The mechanisms of Fc gamma R-mediated phagocytosis of immune complexes were investigated by the use of a murine macrophage-like cell line (P388D1) and murine peritoneal resident macrophages. About 40 to 80% of P388D1 cells phagocytosed SRBC coated with IgG2a subclass anti-SRBC mAb (EA2a) within 60 min, whereas only 10 to 20% of the cells phagocytosed EA2b during the same period. The treatment of P388D1 cells with inhibitors of phospholipase A2 (p-bromophenacylbromide, EGTA, or dexamethasone) or of cyclooxygenase (indomethacin or aspirin) significantly promoted the Fc gamma 2bR-mediated phagocytosis of EA2b, but did not affect the Fc gamma 2aR-mediated phagocytosis of EA2a.
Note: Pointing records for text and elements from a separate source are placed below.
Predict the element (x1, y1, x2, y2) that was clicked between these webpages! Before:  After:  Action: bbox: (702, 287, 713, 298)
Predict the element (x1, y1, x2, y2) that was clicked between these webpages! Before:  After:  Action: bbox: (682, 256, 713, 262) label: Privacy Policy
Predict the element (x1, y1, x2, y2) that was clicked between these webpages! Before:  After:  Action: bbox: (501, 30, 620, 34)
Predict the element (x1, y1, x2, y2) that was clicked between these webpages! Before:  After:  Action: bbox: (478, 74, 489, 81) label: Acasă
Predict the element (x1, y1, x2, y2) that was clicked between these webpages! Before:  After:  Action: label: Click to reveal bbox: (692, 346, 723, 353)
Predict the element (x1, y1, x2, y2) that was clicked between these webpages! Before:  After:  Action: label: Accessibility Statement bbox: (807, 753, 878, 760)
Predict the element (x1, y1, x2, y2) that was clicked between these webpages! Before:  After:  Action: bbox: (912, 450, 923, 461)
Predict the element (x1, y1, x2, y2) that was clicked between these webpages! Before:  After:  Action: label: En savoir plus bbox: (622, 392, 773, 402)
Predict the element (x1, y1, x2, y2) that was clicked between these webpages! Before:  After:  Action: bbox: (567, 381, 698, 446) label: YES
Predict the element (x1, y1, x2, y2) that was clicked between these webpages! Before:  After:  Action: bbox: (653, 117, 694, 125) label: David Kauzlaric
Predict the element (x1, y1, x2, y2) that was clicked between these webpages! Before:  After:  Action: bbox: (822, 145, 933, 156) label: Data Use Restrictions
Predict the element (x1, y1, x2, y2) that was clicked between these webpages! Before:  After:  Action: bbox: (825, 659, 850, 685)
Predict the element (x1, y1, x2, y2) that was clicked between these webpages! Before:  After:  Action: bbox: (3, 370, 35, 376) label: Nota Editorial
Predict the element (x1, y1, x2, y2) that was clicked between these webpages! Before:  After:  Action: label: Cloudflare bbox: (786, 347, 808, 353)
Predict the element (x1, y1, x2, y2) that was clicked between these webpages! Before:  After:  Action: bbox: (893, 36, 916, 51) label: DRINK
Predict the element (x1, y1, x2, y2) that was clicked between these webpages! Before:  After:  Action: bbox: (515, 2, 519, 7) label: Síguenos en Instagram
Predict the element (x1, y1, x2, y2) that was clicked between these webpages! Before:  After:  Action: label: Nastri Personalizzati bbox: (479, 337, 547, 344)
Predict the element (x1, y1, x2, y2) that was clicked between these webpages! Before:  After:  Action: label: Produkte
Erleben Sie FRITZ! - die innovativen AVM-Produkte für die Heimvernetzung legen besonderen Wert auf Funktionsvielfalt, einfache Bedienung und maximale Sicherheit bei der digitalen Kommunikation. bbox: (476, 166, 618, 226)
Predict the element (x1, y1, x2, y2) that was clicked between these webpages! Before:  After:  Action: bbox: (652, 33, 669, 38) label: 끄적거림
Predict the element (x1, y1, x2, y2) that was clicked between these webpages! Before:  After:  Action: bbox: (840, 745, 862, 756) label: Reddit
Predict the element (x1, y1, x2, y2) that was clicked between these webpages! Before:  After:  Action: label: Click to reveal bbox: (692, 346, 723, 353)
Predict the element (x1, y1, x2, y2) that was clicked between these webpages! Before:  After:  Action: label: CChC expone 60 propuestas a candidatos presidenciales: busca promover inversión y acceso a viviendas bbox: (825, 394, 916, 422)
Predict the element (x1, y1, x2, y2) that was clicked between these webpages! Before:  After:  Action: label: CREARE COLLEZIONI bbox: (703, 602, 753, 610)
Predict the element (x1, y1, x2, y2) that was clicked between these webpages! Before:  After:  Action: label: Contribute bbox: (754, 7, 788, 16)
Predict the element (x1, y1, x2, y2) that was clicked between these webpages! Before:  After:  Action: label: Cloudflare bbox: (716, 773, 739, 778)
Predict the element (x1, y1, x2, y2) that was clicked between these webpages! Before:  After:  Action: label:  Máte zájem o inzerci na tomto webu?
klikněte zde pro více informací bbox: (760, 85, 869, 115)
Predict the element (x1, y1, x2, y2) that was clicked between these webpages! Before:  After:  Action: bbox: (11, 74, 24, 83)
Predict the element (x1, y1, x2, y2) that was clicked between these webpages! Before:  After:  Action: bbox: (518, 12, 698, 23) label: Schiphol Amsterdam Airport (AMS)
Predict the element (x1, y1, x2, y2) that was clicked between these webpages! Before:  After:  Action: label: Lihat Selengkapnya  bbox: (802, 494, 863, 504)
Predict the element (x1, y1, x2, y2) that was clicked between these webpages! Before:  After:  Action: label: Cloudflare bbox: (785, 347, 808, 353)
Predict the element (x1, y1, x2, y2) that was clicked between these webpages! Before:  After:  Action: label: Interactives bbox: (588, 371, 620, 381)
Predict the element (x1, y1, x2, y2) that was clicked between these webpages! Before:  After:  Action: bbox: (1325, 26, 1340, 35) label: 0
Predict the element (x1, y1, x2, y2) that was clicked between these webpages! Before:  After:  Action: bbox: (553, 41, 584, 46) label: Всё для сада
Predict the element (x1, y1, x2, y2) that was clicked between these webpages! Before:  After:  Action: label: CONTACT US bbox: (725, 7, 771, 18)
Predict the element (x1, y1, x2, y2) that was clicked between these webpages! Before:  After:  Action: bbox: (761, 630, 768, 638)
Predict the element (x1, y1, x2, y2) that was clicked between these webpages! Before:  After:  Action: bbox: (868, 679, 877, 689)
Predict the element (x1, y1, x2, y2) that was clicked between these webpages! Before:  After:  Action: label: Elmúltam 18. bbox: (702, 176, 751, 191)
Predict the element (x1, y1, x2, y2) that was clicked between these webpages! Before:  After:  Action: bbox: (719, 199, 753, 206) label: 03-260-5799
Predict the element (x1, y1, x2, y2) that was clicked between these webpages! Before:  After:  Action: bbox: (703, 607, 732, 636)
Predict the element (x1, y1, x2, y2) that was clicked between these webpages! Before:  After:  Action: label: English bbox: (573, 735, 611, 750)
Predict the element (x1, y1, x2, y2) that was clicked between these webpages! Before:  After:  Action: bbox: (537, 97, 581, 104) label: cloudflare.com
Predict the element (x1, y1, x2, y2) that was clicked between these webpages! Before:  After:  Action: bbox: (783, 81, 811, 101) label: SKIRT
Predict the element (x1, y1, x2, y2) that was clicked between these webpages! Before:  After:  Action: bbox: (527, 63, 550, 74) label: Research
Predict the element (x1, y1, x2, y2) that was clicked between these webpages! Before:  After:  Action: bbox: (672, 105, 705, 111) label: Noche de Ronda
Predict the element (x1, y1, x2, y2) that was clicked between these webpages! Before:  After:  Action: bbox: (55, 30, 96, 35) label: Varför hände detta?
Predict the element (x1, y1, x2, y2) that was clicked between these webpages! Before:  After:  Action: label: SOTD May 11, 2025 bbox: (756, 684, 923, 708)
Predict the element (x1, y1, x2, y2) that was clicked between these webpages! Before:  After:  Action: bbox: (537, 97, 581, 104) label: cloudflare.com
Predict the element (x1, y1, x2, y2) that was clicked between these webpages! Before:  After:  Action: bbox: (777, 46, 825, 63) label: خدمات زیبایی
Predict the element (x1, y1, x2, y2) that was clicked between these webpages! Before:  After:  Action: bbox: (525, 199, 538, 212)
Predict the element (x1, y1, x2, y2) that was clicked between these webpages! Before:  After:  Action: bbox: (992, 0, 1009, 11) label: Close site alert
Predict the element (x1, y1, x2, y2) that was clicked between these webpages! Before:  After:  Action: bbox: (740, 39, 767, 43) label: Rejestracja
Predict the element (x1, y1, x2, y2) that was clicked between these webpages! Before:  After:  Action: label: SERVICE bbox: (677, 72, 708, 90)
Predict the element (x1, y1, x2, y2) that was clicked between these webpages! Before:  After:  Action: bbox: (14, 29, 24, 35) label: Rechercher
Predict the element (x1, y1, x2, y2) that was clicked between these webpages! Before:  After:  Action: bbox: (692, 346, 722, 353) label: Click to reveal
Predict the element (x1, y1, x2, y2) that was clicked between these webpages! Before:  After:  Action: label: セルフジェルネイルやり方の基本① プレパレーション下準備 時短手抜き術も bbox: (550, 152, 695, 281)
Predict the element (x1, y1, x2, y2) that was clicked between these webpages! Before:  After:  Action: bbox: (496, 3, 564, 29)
These results suggest that the activation of phospholipase A2 activity associated with Fc gamma 2bR may lead to the inhibition of phagocytosis of EA2b. This inhibition appeared to be due to the blockade of the interaction of Fc gamma 2bR with various cytoskeletal components, because the association of Fc gamma 2bR and these cytoskeletal components, which could be eliminated by cytochalasin D, was found to be increased by the inhibition of phospholipase A2 activity.